I get the blues after every single trip – no matter how big or small.
Leaving my daily routine to adventure is one of my life’s passions. During the adventure, I just enjoy every single moment and pack in as much as possible. And then comes the time to head home. Head back to work, school, laundry, alarm clocks, dishes… routine. And I get a bit depressed. Going from one extreme (adventuring) to the other (mundane) is difficult and requires an adjustment period for me. I’m usually out of my funk in a few days, but during those few days, I feel sad and nostalgic and I have no motivation to do anything. It’s almost as if I mourn my adventure.
To help with the post-adventure blues, I think about the next adventure I have planned. And if I don’t have one planned (rare), I start planning one. Even if it’s just a weekend camping trip with my little family. That eases the gloominess.
I immediately get back into doing the things I love to do while I’m not off adventuring… Going to the gym, reading, writing, yoga, running, going to sunsets at the beach with my babies. Doing these things helps me appreciate the beauty that surrounds me at all times, even in my routine.
Reminiscing about past adventures is beneficial as well. Lots of wonderful memories are made while out exploring and experiencing, and digging into my memory bank brings feelings of pure happiness.

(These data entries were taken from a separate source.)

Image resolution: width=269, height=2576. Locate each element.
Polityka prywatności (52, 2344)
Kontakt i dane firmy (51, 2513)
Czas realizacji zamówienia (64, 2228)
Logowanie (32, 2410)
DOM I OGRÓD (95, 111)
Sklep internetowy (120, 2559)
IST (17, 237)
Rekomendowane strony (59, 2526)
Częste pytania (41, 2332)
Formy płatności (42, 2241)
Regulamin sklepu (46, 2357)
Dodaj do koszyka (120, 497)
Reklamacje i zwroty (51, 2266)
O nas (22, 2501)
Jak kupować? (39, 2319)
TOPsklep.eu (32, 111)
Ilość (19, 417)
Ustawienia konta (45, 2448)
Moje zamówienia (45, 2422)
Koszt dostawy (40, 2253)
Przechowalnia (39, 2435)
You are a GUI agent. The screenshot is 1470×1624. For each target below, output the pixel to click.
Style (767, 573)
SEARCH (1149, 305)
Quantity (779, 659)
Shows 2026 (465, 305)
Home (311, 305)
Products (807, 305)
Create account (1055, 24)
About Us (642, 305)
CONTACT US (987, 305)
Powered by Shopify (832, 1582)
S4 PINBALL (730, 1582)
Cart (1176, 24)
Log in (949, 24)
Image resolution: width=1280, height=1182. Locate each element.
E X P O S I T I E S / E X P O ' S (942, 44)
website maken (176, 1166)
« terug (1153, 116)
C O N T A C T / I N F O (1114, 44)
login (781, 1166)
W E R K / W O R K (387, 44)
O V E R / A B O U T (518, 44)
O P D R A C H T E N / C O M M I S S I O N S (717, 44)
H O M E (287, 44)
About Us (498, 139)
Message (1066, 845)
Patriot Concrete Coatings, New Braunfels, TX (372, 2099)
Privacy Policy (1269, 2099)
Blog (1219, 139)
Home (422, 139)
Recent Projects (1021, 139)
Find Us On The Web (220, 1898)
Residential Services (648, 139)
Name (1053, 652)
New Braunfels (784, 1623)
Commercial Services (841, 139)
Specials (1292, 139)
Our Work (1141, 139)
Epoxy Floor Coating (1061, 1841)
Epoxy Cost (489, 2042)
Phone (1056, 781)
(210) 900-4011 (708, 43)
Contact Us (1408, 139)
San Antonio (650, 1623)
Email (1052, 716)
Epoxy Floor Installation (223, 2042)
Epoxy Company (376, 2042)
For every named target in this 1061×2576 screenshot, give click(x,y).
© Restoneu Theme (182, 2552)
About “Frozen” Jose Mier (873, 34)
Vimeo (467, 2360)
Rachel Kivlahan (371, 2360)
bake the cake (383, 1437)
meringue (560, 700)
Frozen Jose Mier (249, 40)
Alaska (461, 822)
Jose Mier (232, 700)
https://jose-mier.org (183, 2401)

It took me over a week (maybe even 2 weeks) to get out of my funk after the epic trip out west I posted about here. That was my worst case of the post-adventure blues. It was hard for me to come back to reality after such a magical adventure. The bigger the trip, the longer the funk?
Those melancholy times are so worth the experiences I have had and I would never forgo a chance to adventure just to prevent some days of sorrow.